» **PAGE EXTRACT**

═══

A SYSTEMATIC APPROACH OF REGRESSION MODELS USING SKLEARN AND TENSORFLOW

Christian Masdeval - November 2017


In this kernel I will try to bring to you a resume of the analysis I have made in the House Prices dataset. My objective was to explore as many different predective models as possible trying to find the best one. It is divided in the following way:

    Understanding and cleaning the data
        Linear Regression Models
            Linear Regression
            Stochastic Gradient Descent
            Ridge
            Lasso
            Elastic Net
    Suport Vector Machine
    Neural Network
    Random Forests
    Gradient Boosting
    Deep Learning with TensorFlow
    Ensemble Technics

1 . Understanding and cleaning the data

First thing first. As mentioned by several authors, much of the work in make a good model is related to a good feature engineering process. It take a while until we start gain some significant intuition about what is going on but some steps are always present. I will describe what I did trying to stabilize the data and how I got to this decision. Anyway, I think the goals of this step that are always present in any dataset and should guide us are:

    Deal with missing values
    Select the best features

One more thing. As our objective is to analyze the test.csv file, create the submission file and upload it to kaggle, one premisse I have used was not to remove any single line from the test set. We must submit a result file with exactly the number of lines of the original test file.

What is the data

There are excellent kernels showing how to get a glimpse of the data (like Comprehensive data exploration with Python). Most of them have used programming languages like R ore Python to extract useful visualizations. I would also suggest to use the Weka tool to do that. I could get excellent insights about the data via Weka.

We should also look the data dictonary when available. In our case it exists and bring important informations:

    *The categorical and numerial fields
    *The description of each one
    *That there is a category called NA to denote the absence of some characteristic (and Python also use NA)
    *That there are some categorical fields that have only numerical values (and Python will interpret them as numbers)


Categorical field with numerical values

    OverallQual: Rates the overall material and finish of the house

       10	Very Excellent
       9	Excellent
       8	Very Good
       7	Good
       6	Above Average
       5	Average
       4	Below Average
       3	Fair
       2	Poor
       1	Very Poor    


Value NA being used as a category

    Alley: Type of alley access to property

       Grvl	Gravel
       Pave	Paved
       NA 	No alley access

Missing values

Maybe the most common problem in real datasets is the presence of null values and most of the implementations of the regression algorithms break in the presence of them. Sometimes, instead of a blank in the position, a wildcard is used like ? or NA. However, as we see above, in the House Prices example the value NA is being used to denote other kind of information, what is a problem. So, our first attempt will be to exchange these NA values to the value 'No', denoting the absence of some characteristic.

═══

» **EXTRACTED DATA**
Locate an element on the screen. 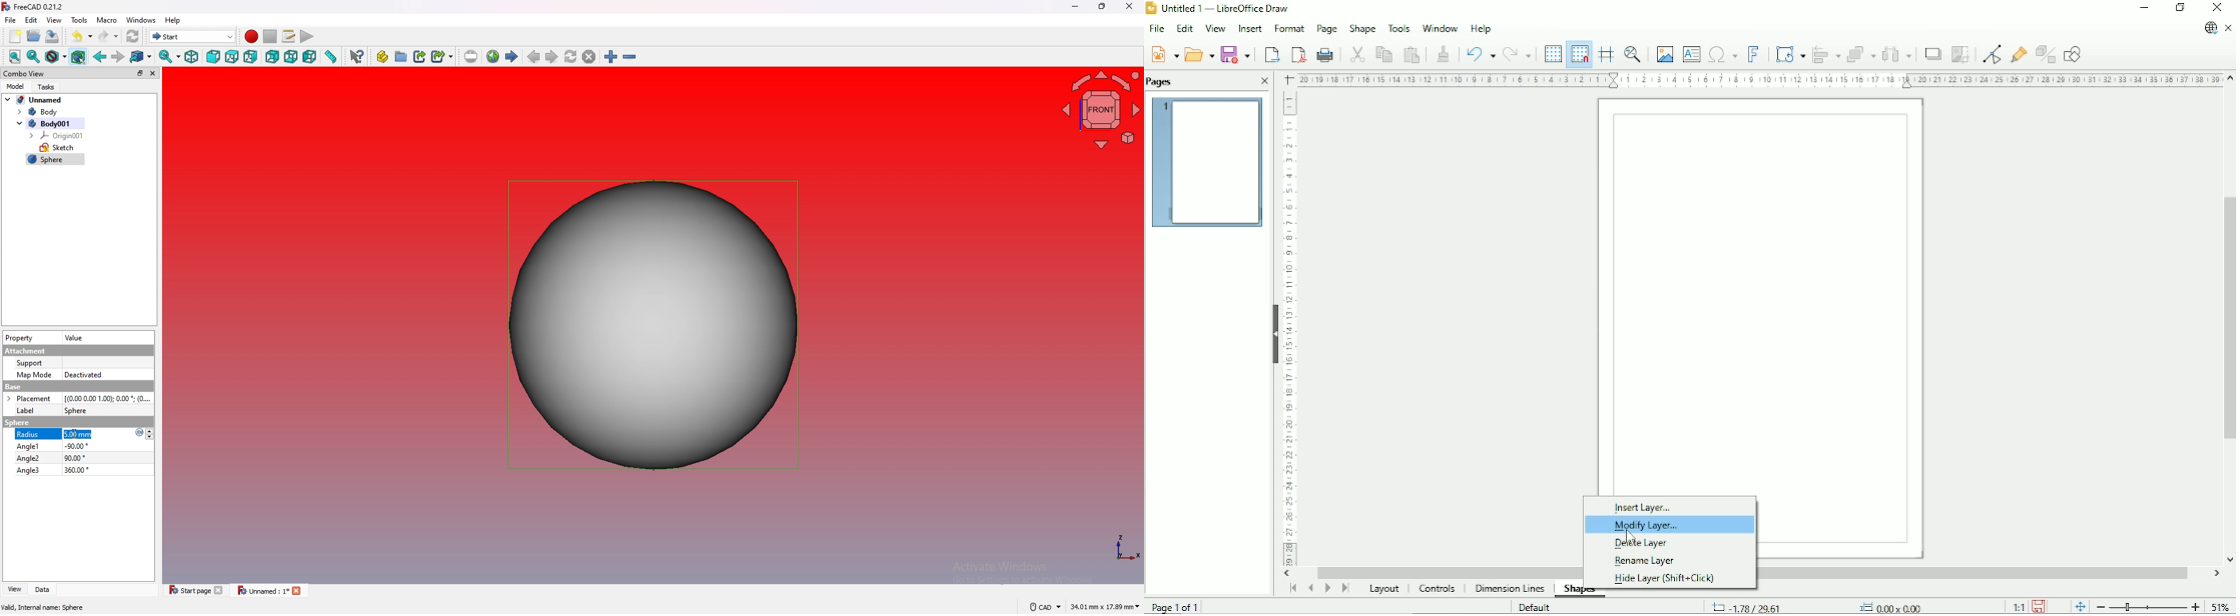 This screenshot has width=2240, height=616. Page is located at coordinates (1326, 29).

═══

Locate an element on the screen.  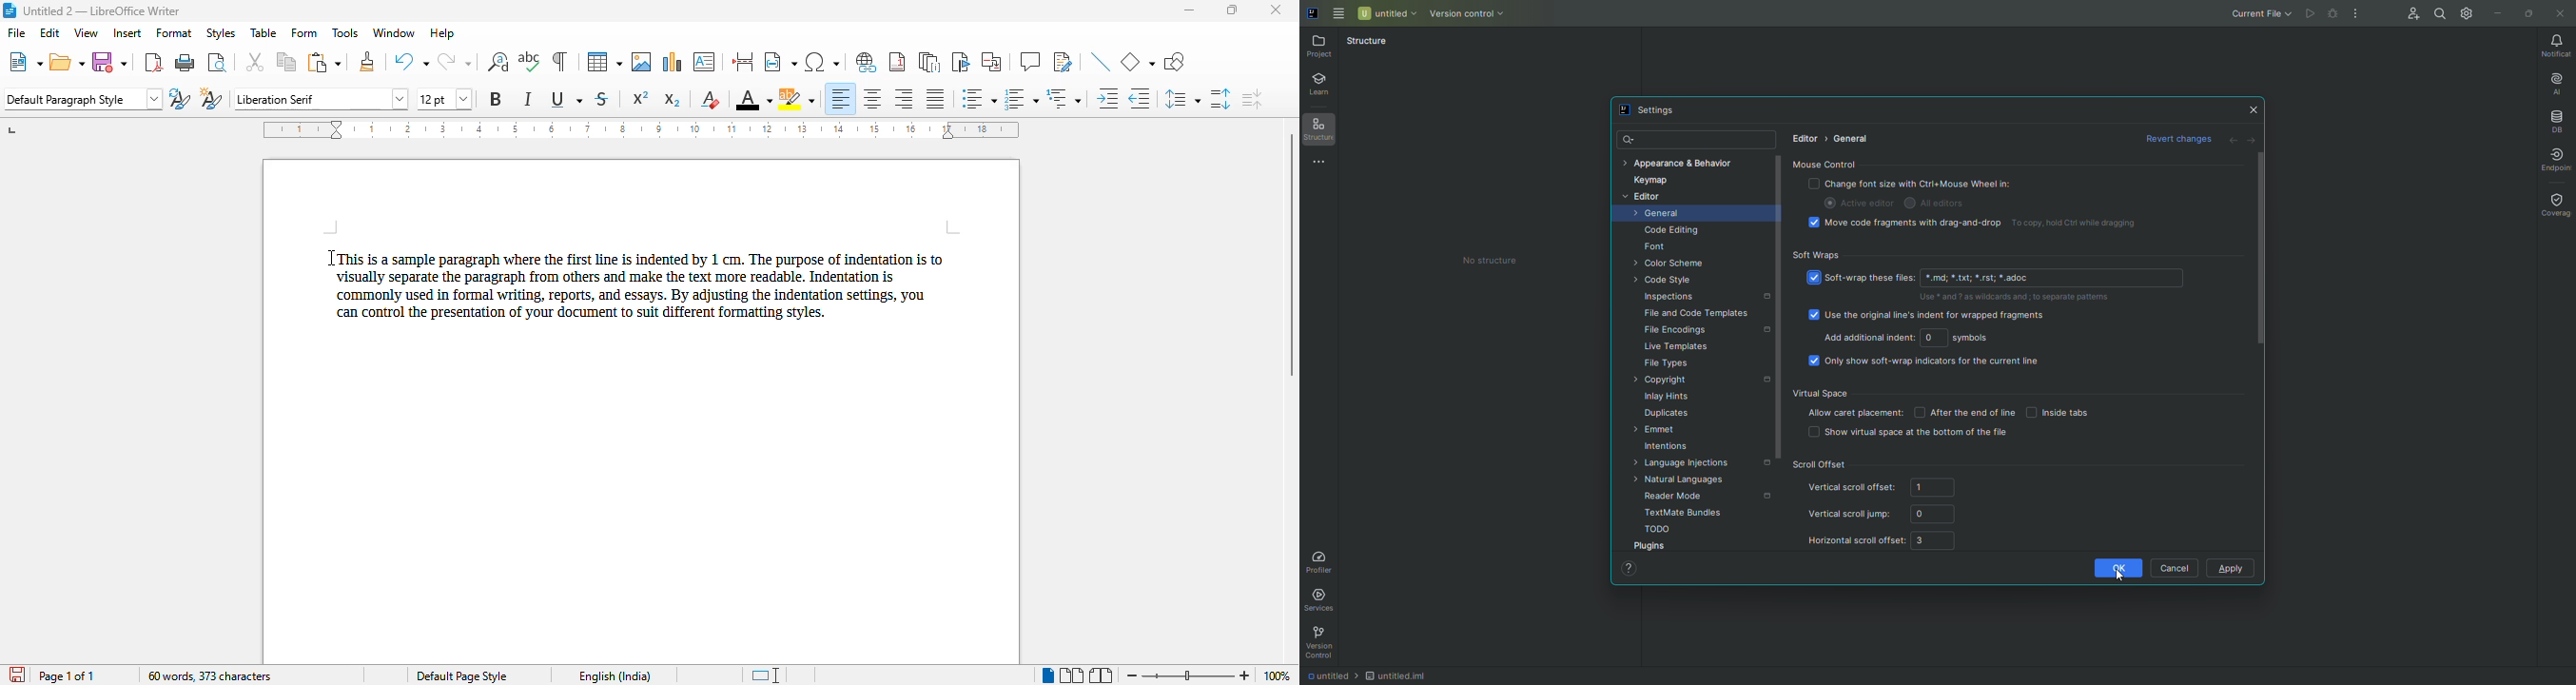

═══

» **YOUR INSTRUCTIONS**
Extend the House Prices regression walkthrough, starting right after its last sentence about replacing NA values with 'No'.

» **RESPONSE FOR THIS EXERCISE**
Fisrt, lets see what are the missing values

In [15]:
from sklearn import preprocessing
import matplotlib.pyplot as plt
import numpy as np
import pandas as pd
from sklearn.feature_extraction import DictVectorizer
import seaborn as sns
import warnings
from scipy.stats import norm
from scipy import stats
warnings.filterwarnings('ignore')

np.set_printoptions(threshold=np.nan) #to print all the elements of a matrix
pd.set_option('display.max_rows', 2000)#to print all the elements of a data frame

%matplotlib inline
    
df = pd.read_csv("train.csv",na_values=['?',''],delimiter=',',delim_whitespace=False)
df_test = pd.read_csv("test.csv",na_values=['?',''],delimiter=',',delim_whitespace=False)


In [16]:
print("Shape of training set: ", df.shape)
print("Shape of test set: ", df_test.shape)
data_aux = df.append(df_test) #merging the two datasets to facilitate the cleaning
print("Missing values before remove NA: " , data_aux.columns[data_aux.isnull().any()])

Shape of training set:  (1460, 81)
Shape of test set:  (1459, 80)
Missing values before remove NA:  Index(['Alley', 'BsmtCond', 'BsmtExposure', 'BsmtFinSF1', 'BsmtFinSF2',
       'BsmtFinType1', 'BsmtFinType2', 'BsmtFullBath', 'BsmtHalfBath',
       'BsmtQual', 'BsmtUnfSF', 'Electrical', 'Exterior1st', 'Exterior2nd',
       'Fence', 'FireplaceQu', 'Functional', 'GarageArea', 'GarageCars',
       'GarageCond', 'GarageFinish', 'GarageQual', 'GarageType', 'GarageYrBlt',
       'KitchenQual', 'LotFrontage', 'MSZoning', 'MasVnrArea', 'MasVnrType',
       'MiscFeature', 'PoolQC', 'SalePrice', 'SaleType', 'TotalBsmtSF',
       'Utilities'],
      dtype='object')


Now, lets replace NA for No where appropriate and search for the missing values again.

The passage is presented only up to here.